- [Stored data]
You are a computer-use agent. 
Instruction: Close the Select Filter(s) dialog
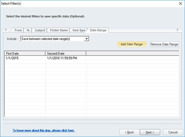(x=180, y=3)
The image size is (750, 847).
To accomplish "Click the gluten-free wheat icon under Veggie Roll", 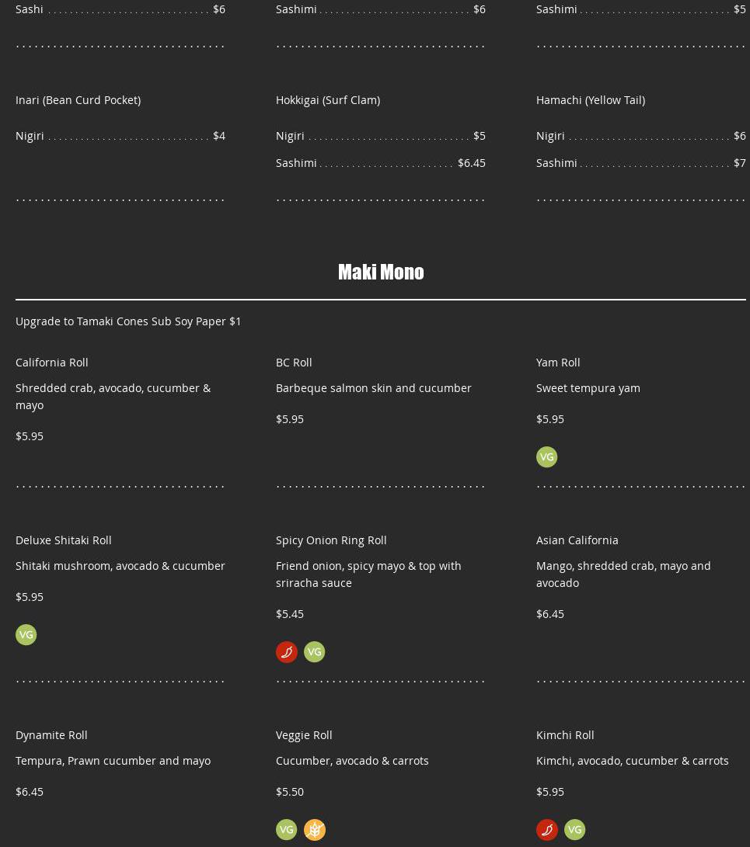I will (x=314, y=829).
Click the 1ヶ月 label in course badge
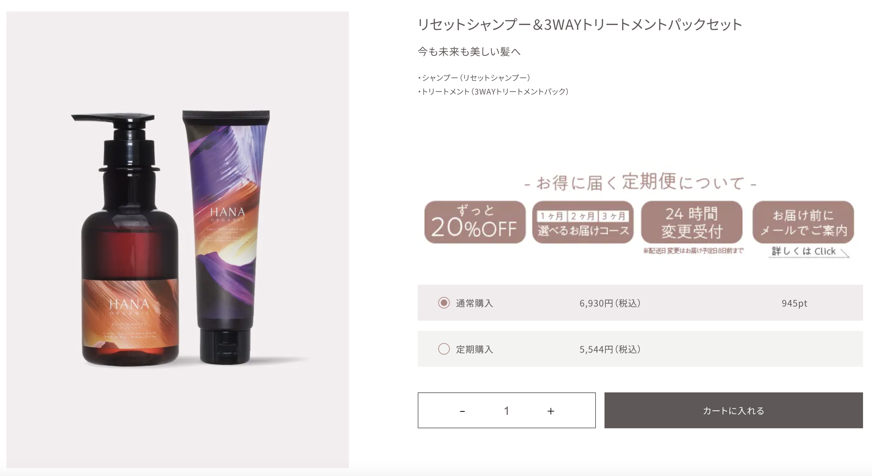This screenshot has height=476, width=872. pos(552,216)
...
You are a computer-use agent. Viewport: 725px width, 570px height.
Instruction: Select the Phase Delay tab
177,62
---
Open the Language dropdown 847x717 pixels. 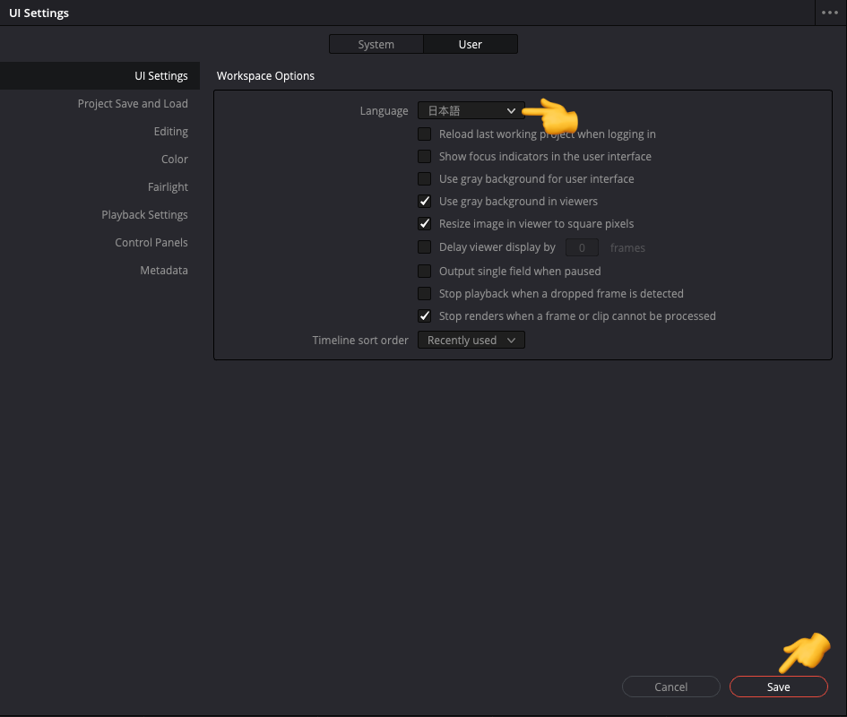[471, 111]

- [Task to carry out]
Identify every line above that contains the word "agent", and copy each of those lines in full.

- [Complete output]
You are a computer-use agent. 
You are a computer-use agent. Viewport: 725px width, 570px height.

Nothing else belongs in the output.